Through the enriched function analysis, we found that CLEC4M may play an important role in the activation and response of immune cells, comprising T cells, lymphocytes, myeloid leucocytes, macrophages, further confirming the crucial role of CLEC4M in immune activity, and uncovered the potential mechanism by which CLEC4M affected NSCLC microenvironment. Recently, Ye et al49 integrated CNV-mediated transcriptional networks, mRNA co-expression, and protein co-expression networks to reveal associations between multi-omics network centrality and NSCLC oncogenesis, proliferation, and patient survival, demonstrating the immunotherapy targets including PD1, PDL1, CTLA4 and CD27, were the top hub genes in most of the constructed multi-omics networks in NSCLC tumors. In Yu’s study,50 SPP1 was identified as a biomarker of NSCLC, which has significant coexpression relation to PD1 and PDL1, and acted as an immune-related target. In addition, Qiu et al51 proposed a novel apaQTL mechanism to investigate how apaQTL-SNPs in non-coding regions affect NSCLC risk, and apaQTL-SNP rs10138506 in CHURC1 was shown to correlate with longer mRNA 3’UTR length to promote tumor development. These novel findings can provide new insight into the association between genetic factors and the tumor microenvironment, and broaden our thoughts to further investigate the role of CLEC4M in the development and progression of NSCLC. We detected the correlation between CLEC4M and immune checkpoint markers to evaluate the potential of CLEC4M in anti-tumor effect. These classic immune checkpoint genes including PDCD1, CD274, CTLA4 and PDCD1LG2, of which the expression was positively associated with CLEC4M in LUAD and LUSC, implying a certain value of CLEC4M to against tumor development (Supplementary Figure 2ah). Taken together, CLEC4M may serve as a therapeutic target for NSCLC patients.

Conclusion

In summary, CLEC4M was significantly downregulated in NSCLC and was remarkably associated with poor prognosis. In addition, CLEC4M can be used as a diagnostic marker for early NSCLC patients. Furthermore, CLEC4M was involved in immune activation and proliferation suppression, implying CLEC4M plays a key role in the development of NSCLC. What is more, CLEC4M exhibits the potential of anti-tumor with close link to immune checkpoints. All of these findings suggest that CLEC4M may be identified as a possible biomarker for diagnosis and prognosis of patient with NSCLC, as well as an immune-related therapeutic target. Our work provided a novel target and direction for NSCLC treatment. However, further investigations are required to confirm these results and explain the underlying mechanism of CLEC4M in NSCLC.

Data Sharing Statement

The datasets used in this study are available in publicly online repositories, the accession numbers have been mentioned in this article.

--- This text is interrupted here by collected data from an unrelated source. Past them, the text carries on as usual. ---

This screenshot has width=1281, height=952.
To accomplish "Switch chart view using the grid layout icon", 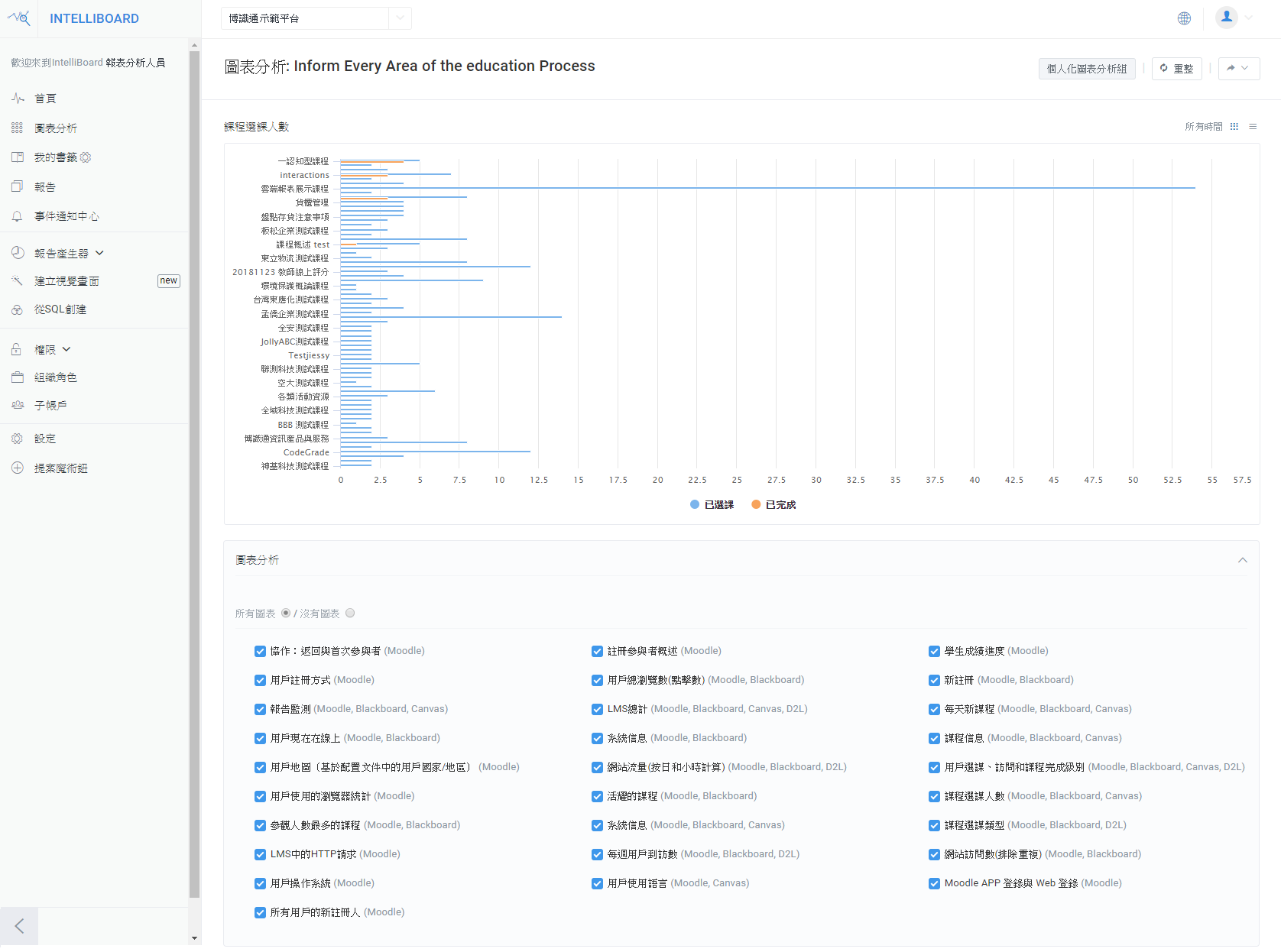I will point(1234,126).
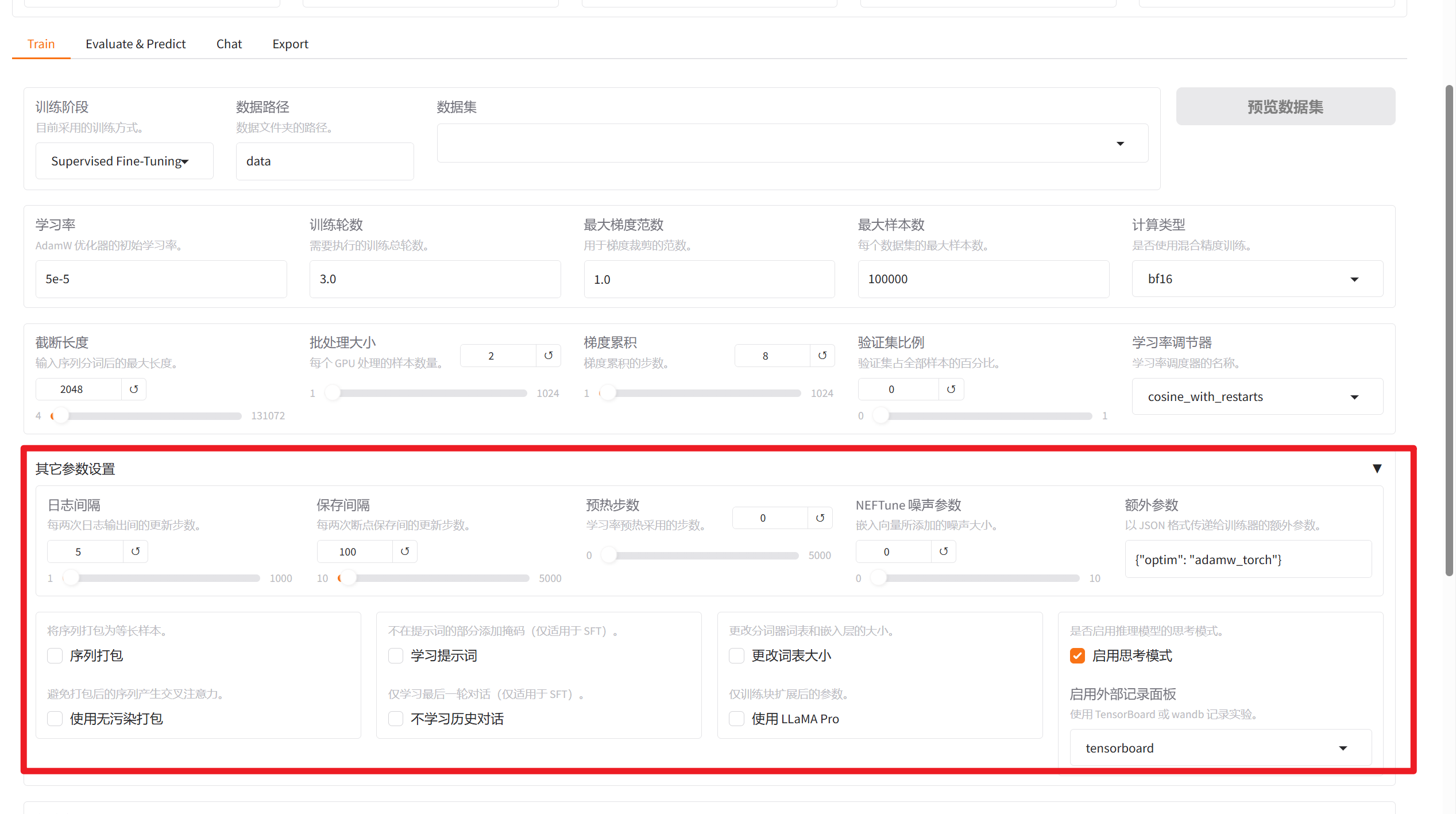Reset the 验证集比例 value
Viewport: 1456px width, 814px height.
(951, 389)

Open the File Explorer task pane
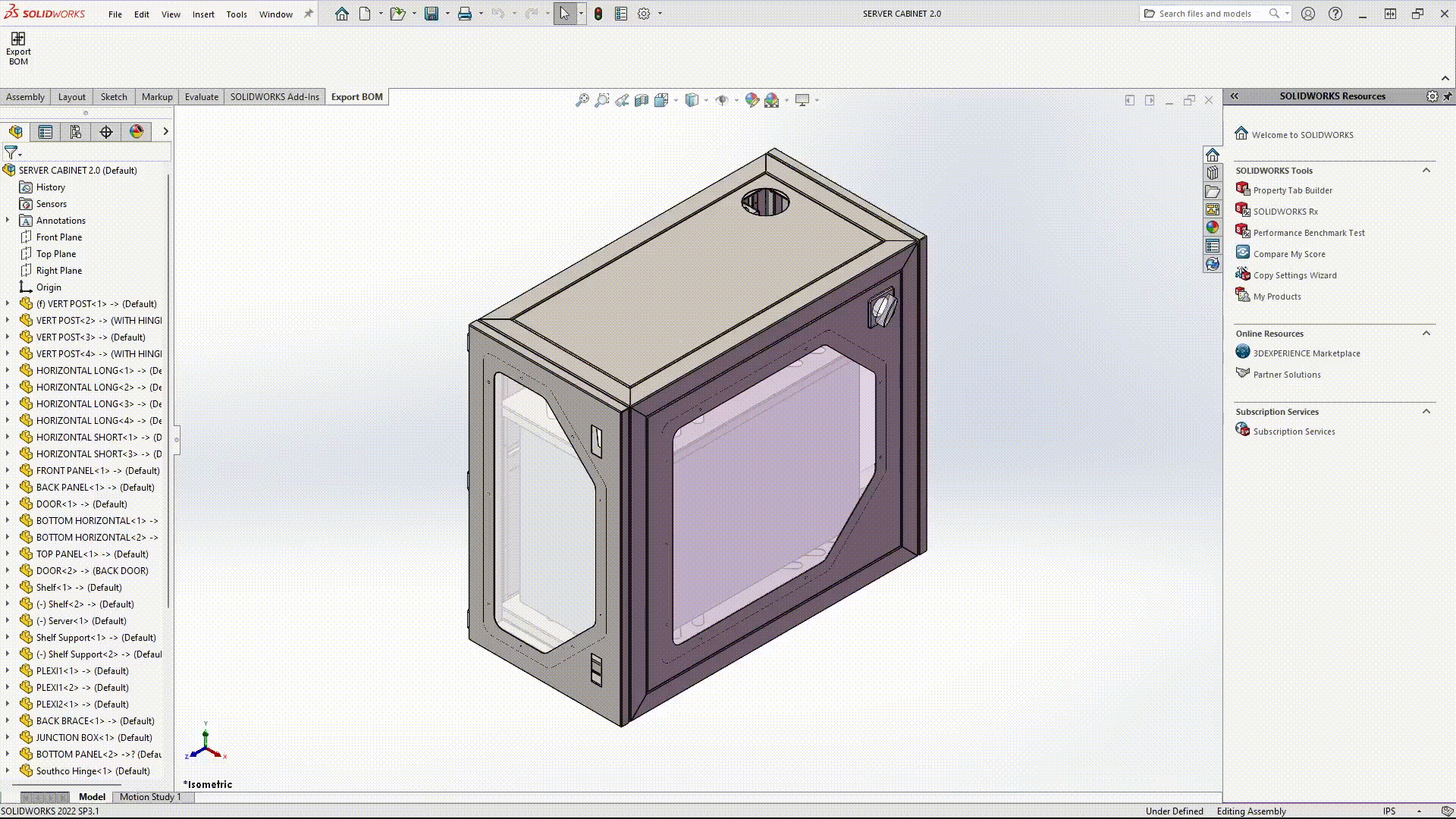click(1213, 191)
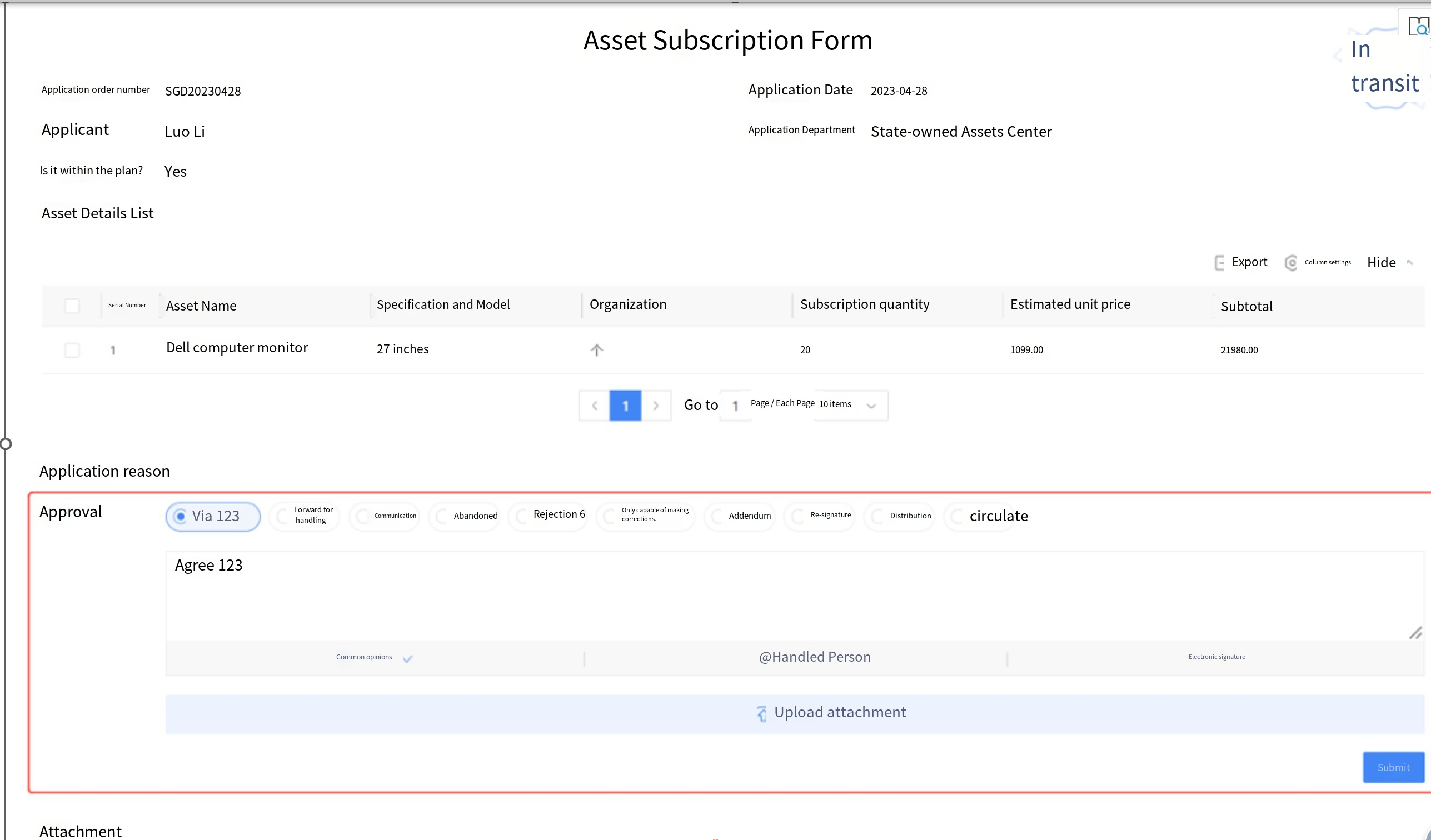Open Column settings gear icon
Screen dimensions: 1431x840
pyautogui.click(x=1291, y=263)
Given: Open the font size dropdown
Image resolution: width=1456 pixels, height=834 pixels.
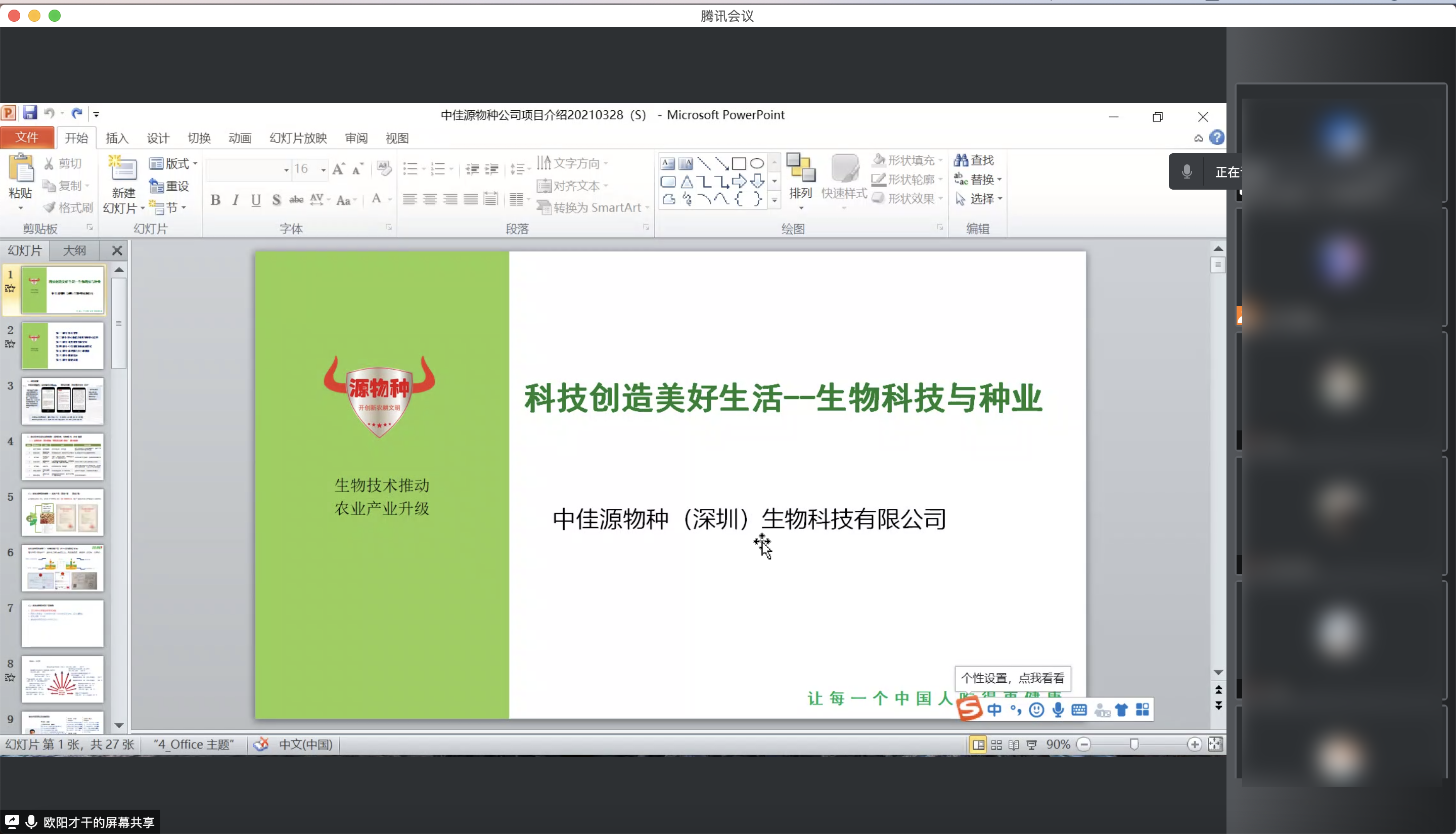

Ethics Approval and Consent to Participate

This study was approved by the Ethics Committee of The Second People’s Hospital of Huaihua and was conducted in accordance with the Declaration of Helsinki. All of the patients signed informed consent form before they participated in the study.

Author Contributions

All authors made a significant contribution to the work reported, whether that is in the conception, study design, execution, acquisition of data, analysis and interpretation, or in all these areas, took part in drafting, revising or critically reviewing the article, gave final approval of the version to be published, have agreed on the journal to which the article has been submitted, and agree to be accountable for all aspects of the work.

Funding

This work was supported by the Scientific Research Fund of Hunan Provincial Health Commission (grant No. 202104081730), Science and Technology Program Fund of Huaihua (grant No. 2021R3111) and the Fund of Huaihua Technology Innovation platform (grant No. 2021R2206).

Disclosure

The authors declare no potential conflicts of interest.